What research would best advance our understanding of AI control?
I’ve been thinking about this question a lot over the last few weeks. This post lays out my best guesses.
My current take on AI control
I want to focus on existing AI techniques, minimizing speculation about future developments. As a special case, I would like to use minimal assumptions about unsupervised learning, instead relying on supervised andreinforcement learning. My goal is to find scalable approaches to AI control that can be applied to existing AI systems.
For now, I think that act-based approaches look significantly more promising than goal-directed approaches. (Note that both categories are consistent with using value learning.) I think that many apparent problems are distinctive to goal-directed approaches and can be temporarily set aside. But a more direct motivation is that the goal-directed approach seems to require speculative future developments in AI, whereas we can take a stab at the act-based approach now (though obviously much more work is needed).
In light of those views, I find the following research directions most attractive:
Four promising directions
- Elaborating on apprenticeship learning.
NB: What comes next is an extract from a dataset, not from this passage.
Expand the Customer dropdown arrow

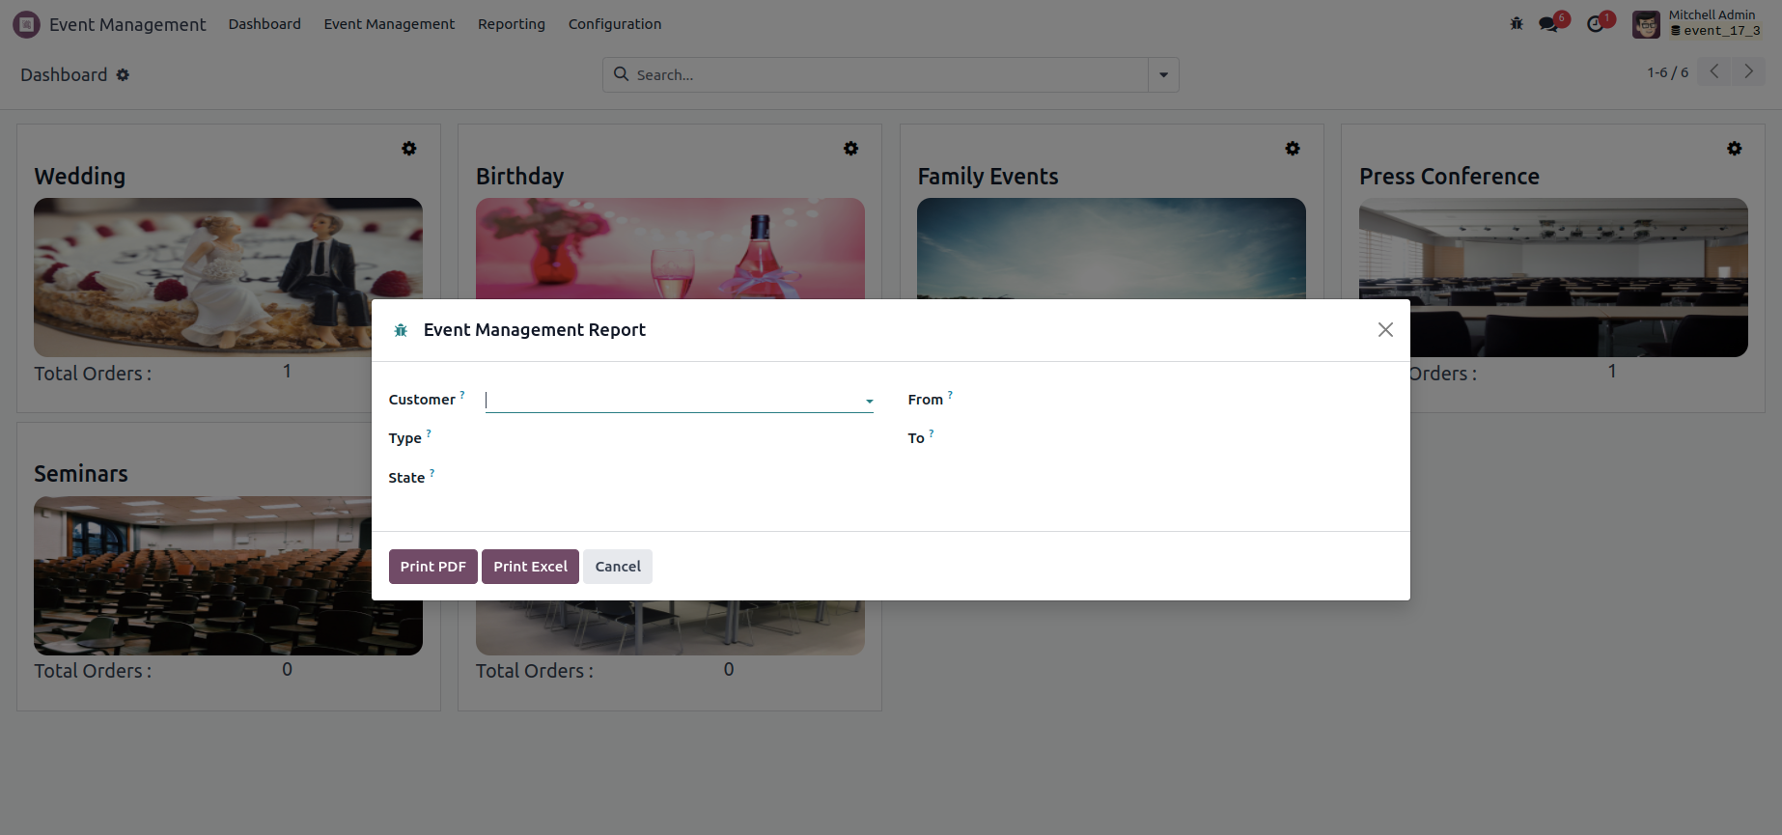coord(869,401)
Imitating human behavior seems especially promising as a scalable approach to AI control, but there are many outstanding problems.
- Efficiently using human feedback.
The limited availability of human feedback may be a serious bottleneck for realistic approaches to AI control.
- Explaining human judgments and disagreements.
My preferred approach to AI control requires humans to understand AIs’ plans and beliefs. We don’t know how to solve the analogous problem for humans.
- Designing feedback mechanisms for reinforcement learning.
A grab bag of problems, united by a need for proxies of hard-to-optimize, implicit objectives.
I will probably be doing work in one or more of these directions soon. I am also interested in talking with anyone who is considering looking into these or similar questions.
I’d love to find considerations that would change my view — whether arguments against these projects, or more promising alternatives. But these are my current best guesses, and I consider them good enough that the right next step is to work on them.
(This research was supported as part of the Future of Life Institute FLI-RFP-AI1 program, grant #2015–143898.)